Re-chut! A lire les mots des dirigeants de l’UBP, l’établissement rend «des visites régulières à la société de Bernard Madoff et aux véhicules d’accès depuis 2002» (Le Temps, 18.12.2008). On peut donc supposer que l’UBP ne se serait pas privée lors de ces visites de l’expertise reconnue de Philipp M. Hildebrand, d’autant plus que ce dernier avait comme charge de faire fructifier les avoirs gérés par l’établissement bancaire genevois. A-t-il été impliqué, de quelque manière que ce soit, dans les relations de gestion entre l’UBP et FGG? S’agissant des véhicules d’investissements administrés par le groupe Madoff dans lesquels l’UBP avait investi une partie de l’argent de ses clients (Ascot Fund, Fairfield Sentry, M-Invest et Kingate Euro Fund), quel a été le rôle de Philipp M. Hildebrand? Est-ce que le futur vice-président de la BNS a eu entre ses mains la documentation du M-Invest qui, enregistré le 23 janvier 2003 dans les îles Caïmans, allait être un formidable instrument à siphonner du capital par Bernard Madoff?

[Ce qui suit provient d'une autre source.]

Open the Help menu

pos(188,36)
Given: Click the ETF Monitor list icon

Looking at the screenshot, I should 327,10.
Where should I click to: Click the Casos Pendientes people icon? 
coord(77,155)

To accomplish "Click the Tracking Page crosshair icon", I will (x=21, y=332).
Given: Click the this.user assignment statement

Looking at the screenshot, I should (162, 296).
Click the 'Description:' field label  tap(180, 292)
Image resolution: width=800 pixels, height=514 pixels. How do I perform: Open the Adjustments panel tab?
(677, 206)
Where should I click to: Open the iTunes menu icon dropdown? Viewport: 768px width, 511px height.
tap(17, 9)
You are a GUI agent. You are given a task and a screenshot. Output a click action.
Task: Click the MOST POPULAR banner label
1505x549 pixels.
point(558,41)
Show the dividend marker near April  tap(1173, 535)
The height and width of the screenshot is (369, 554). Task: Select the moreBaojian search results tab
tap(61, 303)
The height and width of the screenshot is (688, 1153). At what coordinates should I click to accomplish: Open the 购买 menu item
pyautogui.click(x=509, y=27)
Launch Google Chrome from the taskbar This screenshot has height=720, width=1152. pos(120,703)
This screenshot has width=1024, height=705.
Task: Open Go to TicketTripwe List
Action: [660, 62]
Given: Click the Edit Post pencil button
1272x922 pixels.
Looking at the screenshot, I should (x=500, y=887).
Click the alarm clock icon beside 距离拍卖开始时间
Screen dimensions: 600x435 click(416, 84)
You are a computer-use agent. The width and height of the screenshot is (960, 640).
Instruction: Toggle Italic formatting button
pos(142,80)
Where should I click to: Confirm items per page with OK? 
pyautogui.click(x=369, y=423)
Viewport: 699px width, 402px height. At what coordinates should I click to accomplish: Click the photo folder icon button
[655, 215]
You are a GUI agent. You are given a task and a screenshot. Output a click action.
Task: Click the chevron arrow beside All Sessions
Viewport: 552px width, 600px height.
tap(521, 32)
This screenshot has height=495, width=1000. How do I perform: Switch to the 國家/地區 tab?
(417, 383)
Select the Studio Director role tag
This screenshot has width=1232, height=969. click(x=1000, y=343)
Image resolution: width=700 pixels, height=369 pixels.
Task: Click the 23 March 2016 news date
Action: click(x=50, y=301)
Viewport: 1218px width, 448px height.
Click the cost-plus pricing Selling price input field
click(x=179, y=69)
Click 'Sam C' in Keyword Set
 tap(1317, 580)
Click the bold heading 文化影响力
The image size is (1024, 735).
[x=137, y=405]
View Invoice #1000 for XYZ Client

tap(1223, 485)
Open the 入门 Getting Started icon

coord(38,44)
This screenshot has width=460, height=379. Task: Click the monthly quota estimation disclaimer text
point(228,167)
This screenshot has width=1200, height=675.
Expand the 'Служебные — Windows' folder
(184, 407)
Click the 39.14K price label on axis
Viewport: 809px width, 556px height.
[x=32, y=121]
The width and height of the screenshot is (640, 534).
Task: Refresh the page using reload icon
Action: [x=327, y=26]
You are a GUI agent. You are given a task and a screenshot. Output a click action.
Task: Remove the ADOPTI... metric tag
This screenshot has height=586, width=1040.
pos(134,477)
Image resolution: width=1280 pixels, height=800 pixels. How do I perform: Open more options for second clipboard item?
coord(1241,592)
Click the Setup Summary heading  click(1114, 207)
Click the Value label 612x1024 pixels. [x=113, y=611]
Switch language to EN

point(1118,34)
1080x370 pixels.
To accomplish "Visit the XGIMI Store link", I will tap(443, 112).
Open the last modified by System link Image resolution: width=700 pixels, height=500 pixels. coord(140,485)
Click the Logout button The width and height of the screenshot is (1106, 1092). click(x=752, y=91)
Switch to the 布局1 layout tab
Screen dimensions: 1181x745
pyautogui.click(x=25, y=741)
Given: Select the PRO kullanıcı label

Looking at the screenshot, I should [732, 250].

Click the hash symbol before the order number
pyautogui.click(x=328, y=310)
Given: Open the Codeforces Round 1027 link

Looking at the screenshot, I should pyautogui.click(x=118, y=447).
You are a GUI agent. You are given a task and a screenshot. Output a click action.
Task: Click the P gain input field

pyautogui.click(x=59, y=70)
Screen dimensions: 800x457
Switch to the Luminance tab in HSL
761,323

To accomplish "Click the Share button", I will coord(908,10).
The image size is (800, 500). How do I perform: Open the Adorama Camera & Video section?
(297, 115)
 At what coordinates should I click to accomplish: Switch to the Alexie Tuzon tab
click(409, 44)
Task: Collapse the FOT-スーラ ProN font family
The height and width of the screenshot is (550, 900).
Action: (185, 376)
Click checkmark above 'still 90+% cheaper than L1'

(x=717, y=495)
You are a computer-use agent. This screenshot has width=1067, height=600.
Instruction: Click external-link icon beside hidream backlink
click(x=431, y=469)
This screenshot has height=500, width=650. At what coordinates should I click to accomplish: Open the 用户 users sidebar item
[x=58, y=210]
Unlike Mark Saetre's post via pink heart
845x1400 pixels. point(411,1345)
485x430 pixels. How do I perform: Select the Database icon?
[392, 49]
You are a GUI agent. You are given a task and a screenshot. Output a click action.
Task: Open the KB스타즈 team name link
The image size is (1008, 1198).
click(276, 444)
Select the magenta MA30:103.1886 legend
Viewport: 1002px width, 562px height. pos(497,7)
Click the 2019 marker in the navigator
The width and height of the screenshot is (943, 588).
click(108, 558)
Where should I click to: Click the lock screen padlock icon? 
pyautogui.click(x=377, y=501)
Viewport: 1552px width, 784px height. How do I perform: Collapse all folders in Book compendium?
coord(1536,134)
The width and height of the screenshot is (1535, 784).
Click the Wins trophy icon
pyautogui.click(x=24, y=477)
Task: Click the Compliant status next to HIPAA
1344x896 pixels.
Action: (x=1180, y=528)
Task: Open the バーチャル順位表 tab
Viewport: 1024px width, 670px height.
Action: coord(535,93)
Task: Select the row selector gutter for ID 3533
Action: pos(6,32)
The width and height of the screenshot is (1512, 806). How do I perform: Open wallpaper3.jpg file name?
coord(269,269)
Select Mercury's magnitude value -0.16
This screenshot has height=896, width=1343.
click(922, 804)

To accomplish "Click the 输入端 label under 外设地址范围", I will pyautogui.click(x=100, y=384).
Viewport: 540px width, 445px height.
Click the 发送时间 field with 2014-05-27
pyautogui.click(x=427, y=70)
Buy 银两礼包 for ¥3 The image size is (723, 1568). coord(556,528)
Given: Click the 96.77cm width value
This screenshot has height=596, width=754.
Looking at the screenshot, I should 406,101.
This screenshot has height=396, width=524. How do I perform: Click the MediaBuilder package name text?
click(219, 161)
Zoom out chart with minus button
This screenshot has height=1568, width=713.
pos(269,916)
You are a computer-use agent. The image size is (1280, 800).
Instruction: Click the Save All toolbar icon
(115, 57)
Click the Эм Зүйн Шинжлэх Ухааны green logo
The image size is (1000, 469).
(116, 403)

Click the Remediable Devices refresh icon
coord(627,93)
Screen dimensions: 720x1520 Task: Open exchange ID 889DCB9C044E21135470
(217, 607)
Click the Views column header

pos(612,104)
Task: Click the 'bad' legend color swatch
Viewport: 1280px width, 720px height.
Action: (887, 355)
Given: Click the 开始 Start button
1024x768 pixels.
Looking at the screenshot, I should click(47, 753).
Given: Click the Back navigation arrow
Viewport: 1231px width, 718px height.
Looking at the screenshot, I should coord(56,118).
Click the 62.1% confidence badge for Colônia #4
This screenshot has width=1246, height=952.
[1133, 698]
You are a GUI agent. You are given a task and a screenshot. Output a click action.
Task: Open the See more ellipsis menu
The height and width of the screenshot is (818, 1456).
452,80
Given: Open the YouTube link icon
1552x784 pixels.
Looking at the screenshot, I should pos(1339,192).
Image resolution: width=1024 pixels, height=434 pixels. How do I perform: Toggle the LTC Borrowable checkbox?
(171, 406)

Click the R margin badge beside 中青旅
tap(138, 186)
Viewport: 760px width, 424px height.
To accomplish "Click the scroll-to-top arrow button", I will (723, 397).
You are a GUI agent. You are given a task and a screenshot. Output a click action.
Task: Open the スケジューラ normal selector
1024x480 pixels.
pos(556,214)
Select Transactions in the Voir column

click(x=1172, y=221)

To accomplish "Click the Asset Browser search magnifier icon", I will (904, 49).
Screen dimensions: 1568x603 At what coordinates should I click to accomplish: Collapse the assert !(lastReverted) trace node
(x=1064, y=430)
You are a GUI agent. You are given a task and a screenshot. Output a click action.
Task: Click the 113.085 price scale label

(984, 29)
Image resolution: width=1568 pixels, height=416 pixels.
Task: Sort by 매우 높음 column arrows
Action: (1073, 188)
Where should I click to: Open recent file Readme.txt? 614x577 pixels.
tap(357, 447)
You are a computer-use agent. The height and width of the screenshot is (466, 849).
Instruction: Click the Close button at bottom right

A-t-il eu des doutes sur ces produits? C’est pour parler de tout cela que L’Hebdo a requis, le 19 décembre déjà, un entretien avec Philipp M. Hildebrand. Et pour évoquer aussi le thème des hedge funds, tant au niveau suisse qu’international, de leur régulation et leur avenir pour la place financière suisse. Cher à l’intéressé, ce thème l’est assurément. Ainsi, depuis son entrée à la BNS, Philipp M. Hildebrand a publié un long article sur la question dans son Bulletin trimestriel (1/2005). Plus récemment dans un cénacle de banquiers centraux, il a plaidé pour un renforcement de la protection des investisseurs qui s’aventureraient dans les hedge funds (Revue de stabilité financière, Banque de France, avril 2007). Las, deux jours avant Noël, Werner Abegg, porte-parole de la BNS, nous apprenait que «ce n’est pas un sujet» pour son institution et que «Monsieur Hildebrand n’aimerait pas actuellement faire des interviews sur ce genre de thème». Patience donc.